What you are asked to do:
Rewrite all of the records below, changing every "computer-use agent" to "desktop assistant" and leaving the rest untouched.

Available data:
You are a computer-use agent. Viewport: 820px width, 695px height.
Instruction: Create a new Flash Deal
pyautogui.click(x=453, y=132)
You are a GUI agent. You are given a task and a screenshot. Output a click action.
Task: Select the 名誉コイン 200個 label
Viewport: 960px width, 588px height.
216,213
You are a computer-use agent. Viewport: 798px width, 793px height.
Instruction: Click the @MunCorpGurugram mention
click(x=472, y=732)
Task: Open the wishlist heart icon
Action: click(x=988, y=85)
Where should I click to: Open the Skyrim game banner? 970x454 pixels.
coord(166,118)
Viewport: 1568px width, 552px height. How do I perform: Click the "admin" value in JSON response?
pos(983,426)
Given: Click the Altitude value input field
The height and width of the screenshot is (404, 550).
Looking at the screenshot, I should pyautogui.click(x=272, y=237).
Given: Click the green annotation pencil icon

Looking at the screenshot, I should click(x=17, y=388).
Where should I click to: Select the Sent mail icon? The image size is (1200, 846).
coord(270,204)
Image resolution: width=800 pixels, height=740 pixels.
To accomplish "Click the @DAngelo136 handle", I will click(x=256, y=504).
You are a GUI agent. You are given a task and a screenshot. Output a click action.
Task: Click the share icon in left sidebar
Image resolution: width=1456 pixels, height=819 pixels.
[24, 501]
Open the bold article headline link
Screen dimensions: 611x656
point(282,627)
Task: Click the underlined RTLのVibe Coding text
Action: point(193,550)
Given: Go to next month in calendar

Result of the task:
You are a desktop assistant. Viewport: 820px width, 695px height.
Instruction: Create a new Flash Deal
pyautogui.click(x=453, y=132)
You are a GUI agent. You are given a task and a screenshot. Output a click action.
Task: Select the 名誉コイン 200個 label
Viewport: 960px width, 588px height.
216,213
You are a desktop assistant. Viewport: 798px width, 793px height.
Instruction: Click the @MunCorpGurugram mention
click(x=472, y=732)
Task: Open the wishlist heart icon
Action: click(x=988, y=85)
Where should I click to: Open the Skyrim game banner? 970x454 pixels.
coord(166,118)
Viewport: 1568px width, 552px height. How do I perform: Click the "admin" value in JSON response?
pos(983,426)
Given: Click the Altitude value input field
The height and width of the screenshot is (404, 550).
Looking at the screenshot, I should pyautogui.click(x=272, y=237).
Given: Click the green annotation pencil icon

Looking at the screenshot, I should click(x=17, y=388).
Where should I click to: Select the Sent mail icon? The image size is (1200, 846).
coord(270,204)
Image resolution: width=800 pixels, height=740 pixels.
To accomplish "Click the @DAngelo136 handle", I will click(x=256, y=504).
You are a GUI agent. You are given a task and a screenshot. Output a click action.
Task: Click the share icon in left sidebar
Image resolution: width=1456 pixels, height=819 pixels.
[24, 501]
Open the bold article headline link
Screen dimensions: 611x656
point(282,627)
Task: Click the underlined RTLのVibe Coding text
Action: point(193,550)
Given: Go to next month in calendar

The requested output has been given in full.